There was no point in going farther. They’d just be randomly searching the island for a man who didn’t want to be found.

She’d lost him.

 

 

18

 


Harper stared down the road. “I can’t believe I let him get away.”

The two of them stood on the sidewalk, as the woman with the dog walked by without giving them a glance.

“Maybe it wasn’t him,” Bonnie suggested.

Harper thought about what she’d seen—the way the man paused to look at her, the recognition on his face. His smooth, controlled retreat.

“It was him.” Swearing under her breath, she kicked the root of an oak tree hard enough to make her foot ache. “I’m sorry to drag you here for nothing.”

The two of them turned and trudged back the way they’d come.

“What happened the first time you saw him?” Bonnie gave her a puzzled look.

Slowly at first, and then faster, Harper told her about that day. A killer had come to her door and she’d knocked him unconscious with a baseball bat. Only the police arriving and taking the bat from her had kept him alive.

She’d been standing on the porch, still in shock when she saw the man across the street, eyes as steady as the horizon. Unfazed by what he’d just seen her do.

A tour bus rattled by, blocking him from her sight. When it passed, he’d disappeared. Just like today.

“So much was going on back then, I was never completely certain I hadn’t imagined him,” she confessed. “Besides, there was no way to make sure it was him—I just felt it. Like I did today.”

Bonnie nodded, as if that made perfect sense. “Who do you think he is?”

Harper answered without hesitation. “Someone involved in the case. State police, maybe. Or FBI.”

They were passing the nursing home now. She could see the TV vans ahead.

“You’ll find him.” Bonnie looked thoughtful. “Maybe he didn’t want to talk to you today because you weren’t alone.”

It was a good point. He wasn’t exactly an extrovert.

At least now Harper knew he was still alive. Still out there. And closer than she’d realized.

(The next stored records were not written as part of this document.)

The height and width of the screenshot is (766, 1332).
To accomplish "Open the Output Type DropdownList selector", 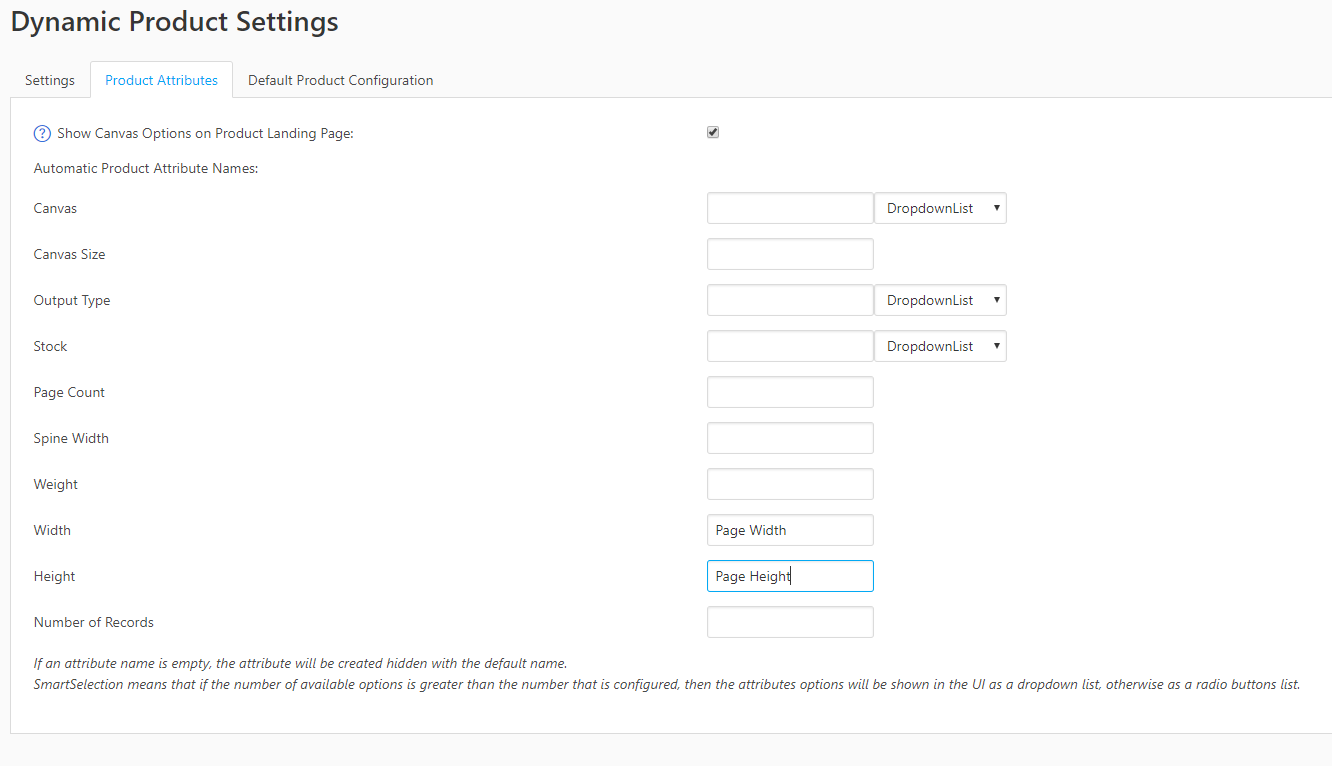I will 940,300.
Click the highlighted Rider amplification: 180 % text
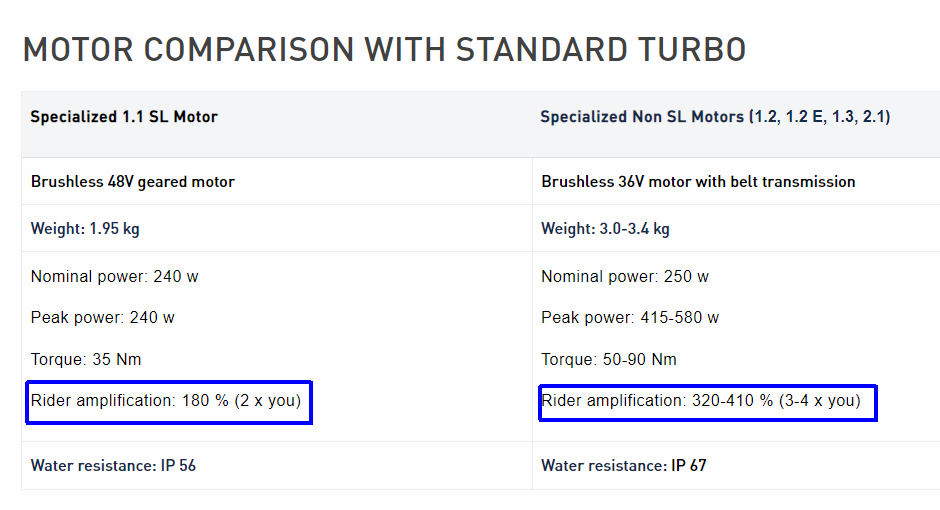 coord(166,401)
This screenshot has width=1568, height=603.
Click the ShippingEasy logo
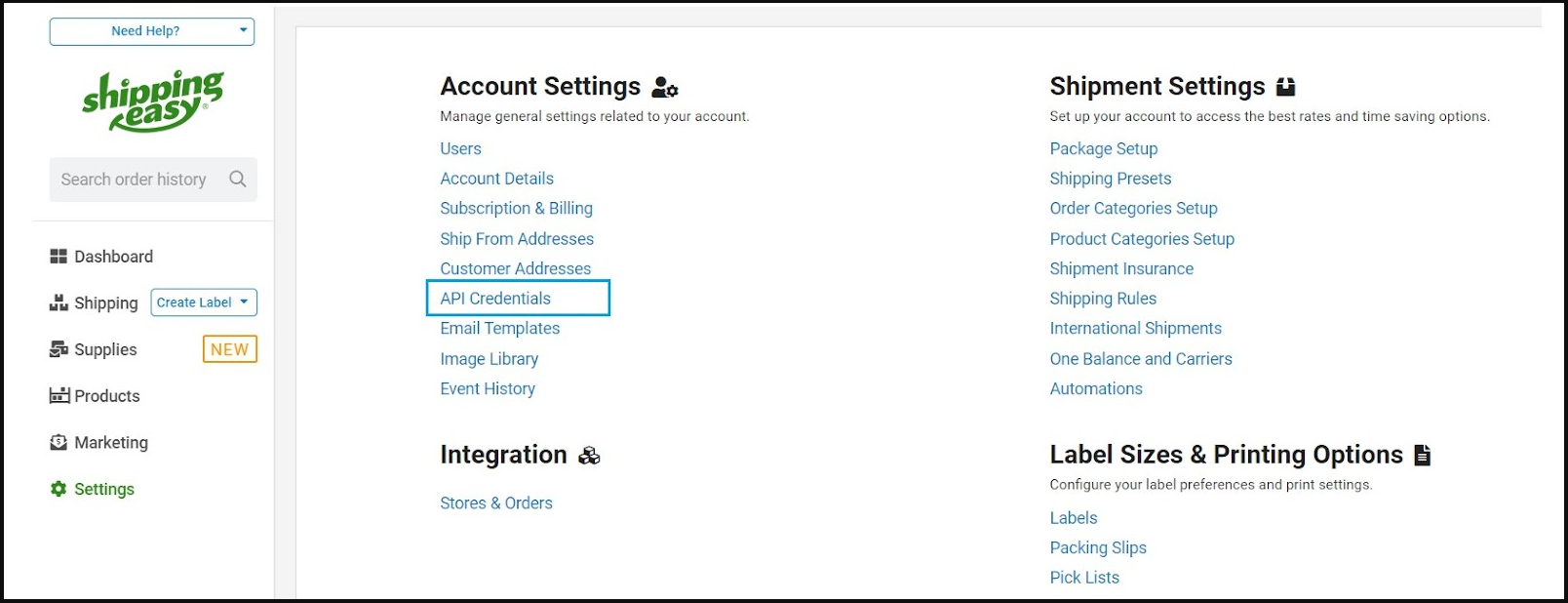click(x=153, y=100)
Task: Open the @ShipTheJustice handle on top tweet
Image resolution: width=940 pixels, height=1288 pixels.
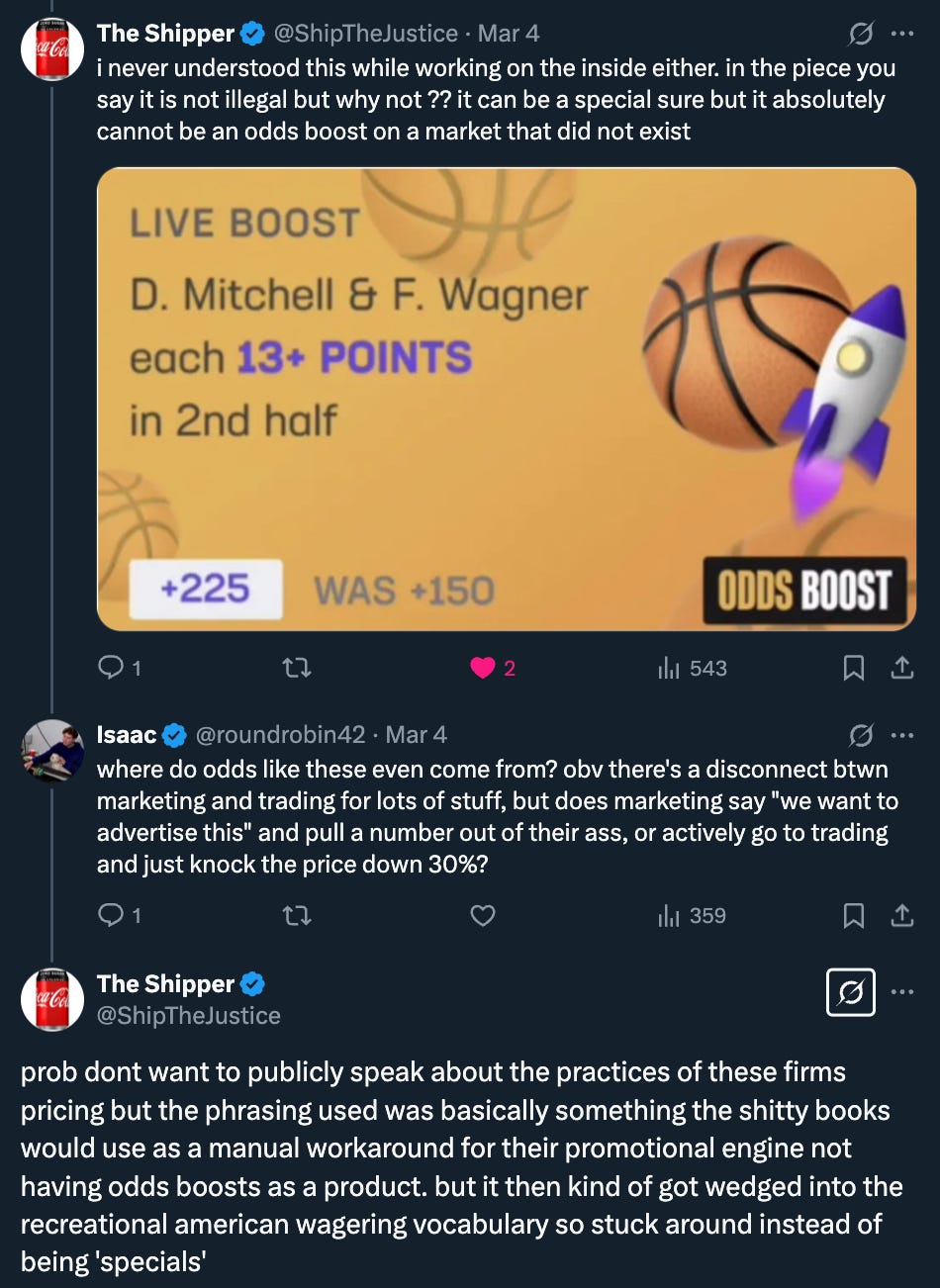Action: (365, 34)
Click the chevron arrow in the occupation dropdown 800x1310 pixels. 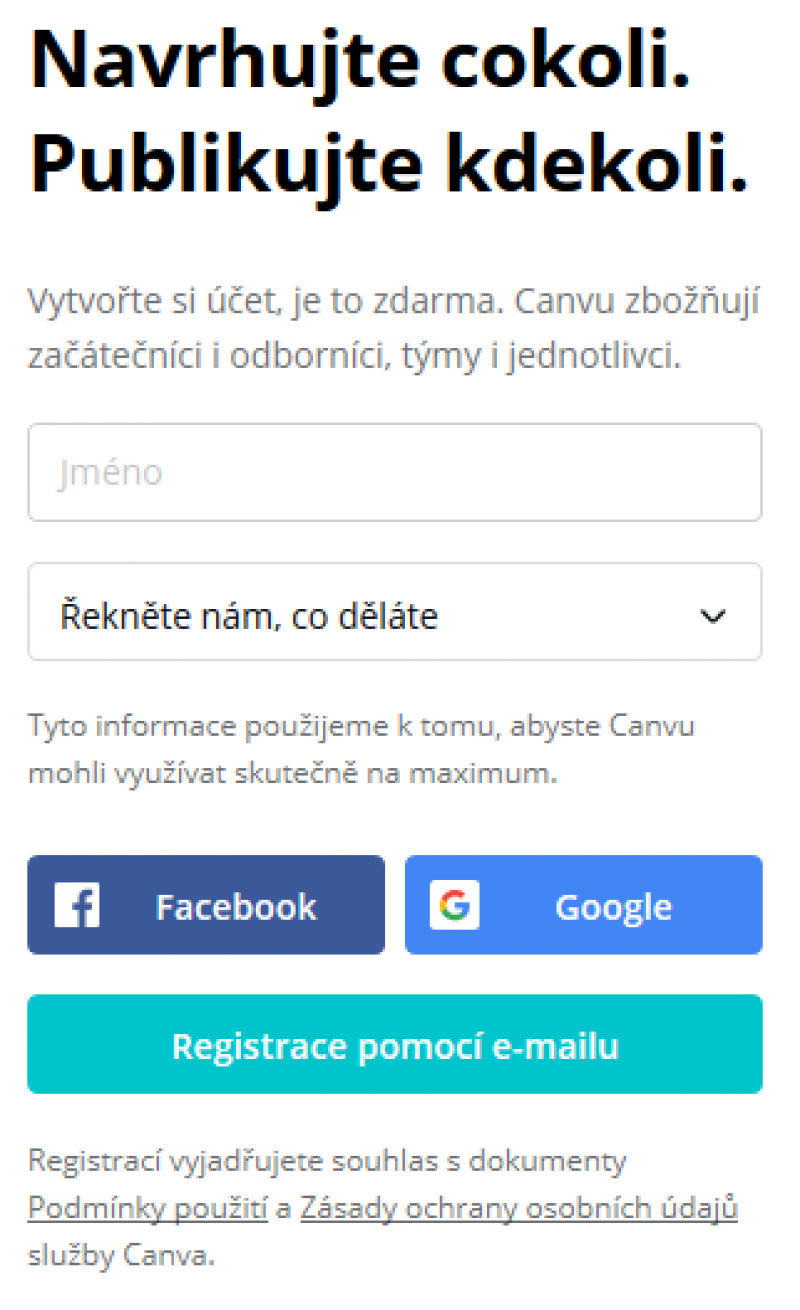pos(713,616)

For the first time, Bonnie noticed the TV vans. As she took in the satellite dishes, and the station emblems, she took in a breath. “Oh my God, is this where Xavier Rayne lived?”

Harper tilted her head at number 6. “The one at the end.” As she did, she noticed there were three cars parked outside: The old-model Jeep and the convertible sports car had been there every time she’d visited. The third car was a black Toyota Prius. That one she hadn’t seen before. Thinking she’d make note of its license number, she felt in her pockets for her notepad, but she’d forgotten to pick one up when she left the house. The absence made her feel naked.

“I need paper,” she muttered, mostly to herself.

“You can borrow some of mine.” The voice came from behind them.

Jon Graff walked up and held out a battered notebook. She stepped back, instinctively.